Imitation de Jésus-Christ/Livre 3/Chapitre 1

Traduction par Pierre Corneille.
Texte établi par Charles Marty-LaveauxHachette (p. 259-261).


CHAPITRE I.

de l’entretien intérieur de Jésus-Christ avec l’âme fidèle.


Je prêterai l’oreille à cette voix secrète
par qui le tout-puissant s’explique au fond du cœur :
je la veux écouter, cette aimable interprète
de ce qu’à ses élus demande le Seigneur.
Oh ! qu’heureuse est une âme alors qu’elle l’écoute !
Qu’elle devient savante à marcher dans sa route !
Qu’elle amasse de force à l’entendre parler !
Et que dans ses malheurs son bonheur est extrême,
quand de la bouche de Dieu même
sa misère reçoit de quoi se consoler !

Heureuses donc cent fois, heureuses les oreilles
qui s’ouvrent sans relâche à ses divins accents,
et pleines qu’elles sont de leurs hautes merveilles,

se ferment au tumulte et du monde et des sens !
Oui, je dirai cent fois ces oreilles heureuses
qui de la voix de Dieu saintement amoureuses,
méprisent ces faux tons qui font bruit au dehors,
pour entendre au dedans la vérité parlante,
de qui la parole instruisante
n’a pour se faire ouïr que de muets accords.

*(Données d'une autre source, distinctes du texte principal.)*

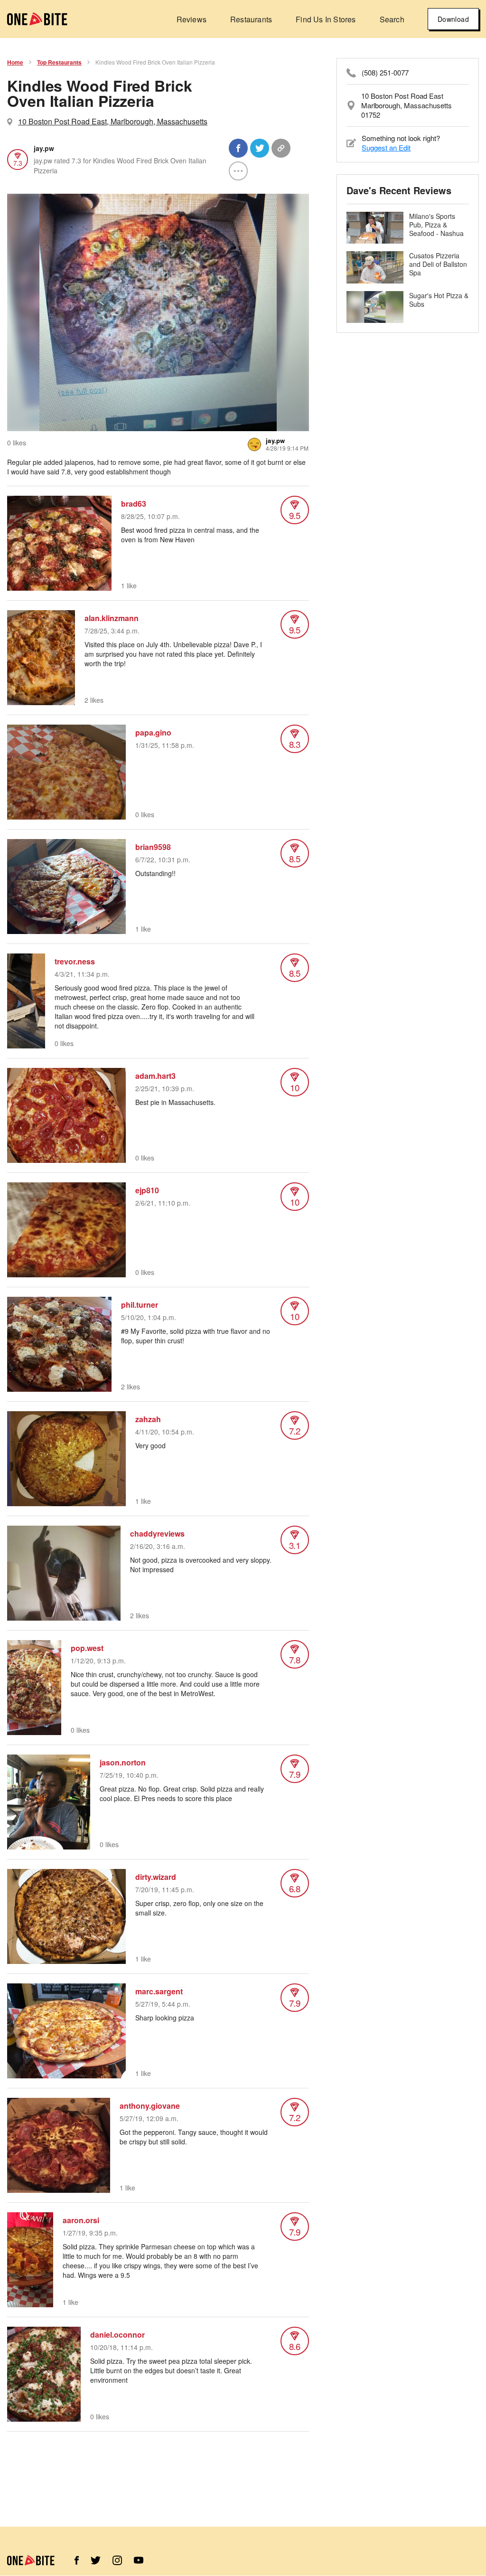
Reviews (191, 19)
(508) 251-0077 (385, 72)
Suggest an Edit (386, 147)
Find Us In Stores (325, 19)
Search (392, 19)
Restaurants (251, 19)
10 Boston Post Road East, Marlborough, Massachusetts (112, 121)
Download (453, 19)
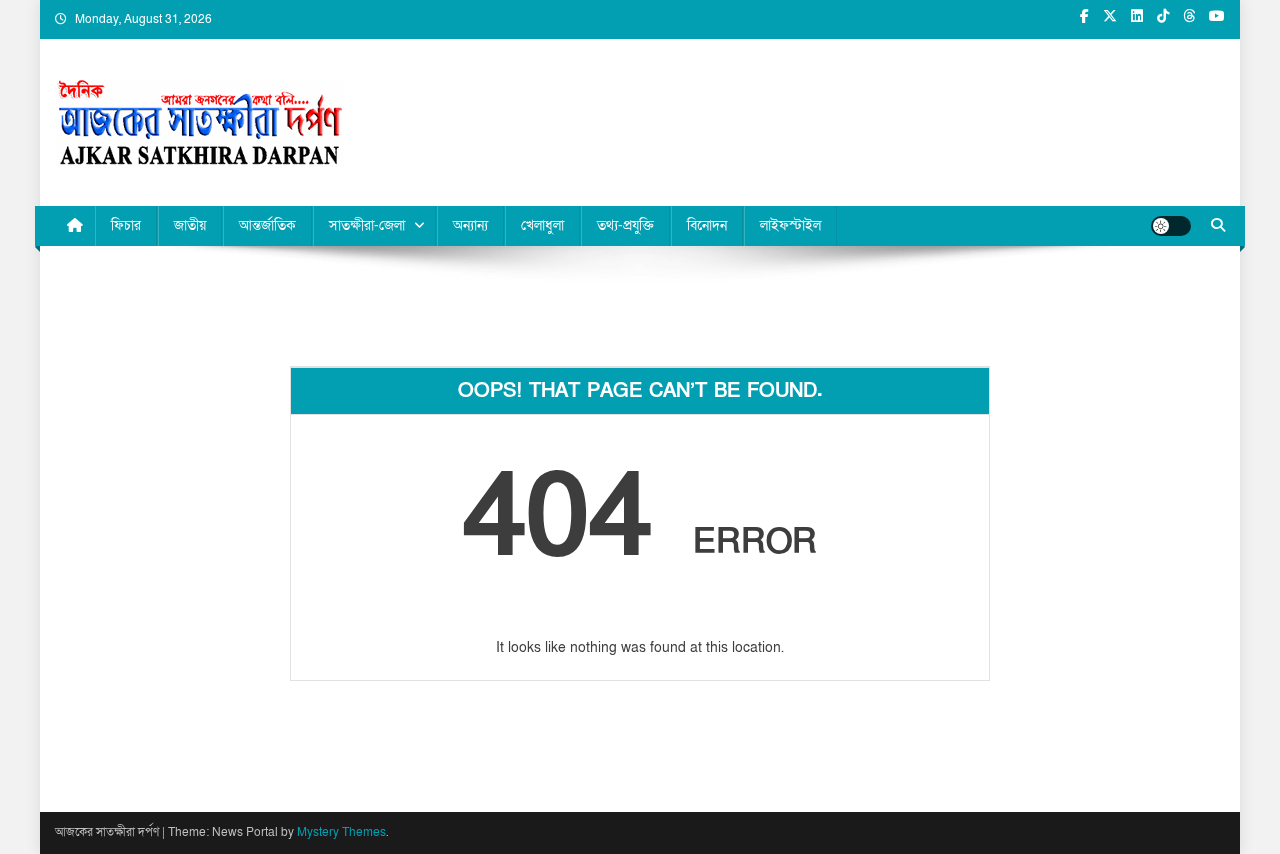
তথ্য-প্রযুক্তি (625, 225)
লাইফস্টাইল (790, 225)
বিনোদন (707, 225)
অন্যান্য (470, 225)
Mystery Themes (341, 832)
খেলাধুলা (542, 225)
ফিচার (126, 225)
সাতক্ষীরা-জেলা (367, 225)
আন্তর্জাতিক (267, 225)
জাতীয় (190, 225)
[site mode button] (1171, 226)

Heureux aussi les yeux que les objets sensibles
ne peuvent éblouir ni surprendre un moment !
Heureux ces mêmes yeux que les dons invisibles
tiennent sur leurs trésors fixés incessamment !
Heureux encor l’esprit que de saints exercices
préparent chaque jour par la fuite des vices
aux secrets que découvre un si doux entretien !
Heureux tout l’homme enfin que ces petits miracles
purgent si bien de tous obstacles,
qu’il n’écoute, hors Dieu, ne voit, ne cherche rien !

Prends-y garde, mon âme, et ferme bien la porte
aux plaisirs que tes sens refusent de bannir,
pour te mettre en état d’entendre en quelque sorte
ce dont ton bien-aimé te veut entretenir.
" Je suis, te dira-t-il, ton salut et ta vie :
si tu peux avec moi demeurer bien unie,

le vrai calme avec toi demeurera toujours :
renonce pour m’aimer aux douceurs temporelles ;
n’aspire plus qu’aux éternelles ;
et ce calme naîtra de nos saintes amours. "

Que peuvent après tout ces délices impures,
ces plaisirs passagers, que séduire ton cœur ?
De quoi te serviront toutes les créatures,
si tu perds une fois l’appui du créateur ?
Défais-toi, défais-toi de toute autre habitude ;
à ne plaire qu’à Dieu mets toute ton étude ;
porte-lui tous tes vœux avec fidélité :
tu trouveras ainsi la véritable joie,
tu trouveras ainsi la voie
qui seule peut conduire à la félicité.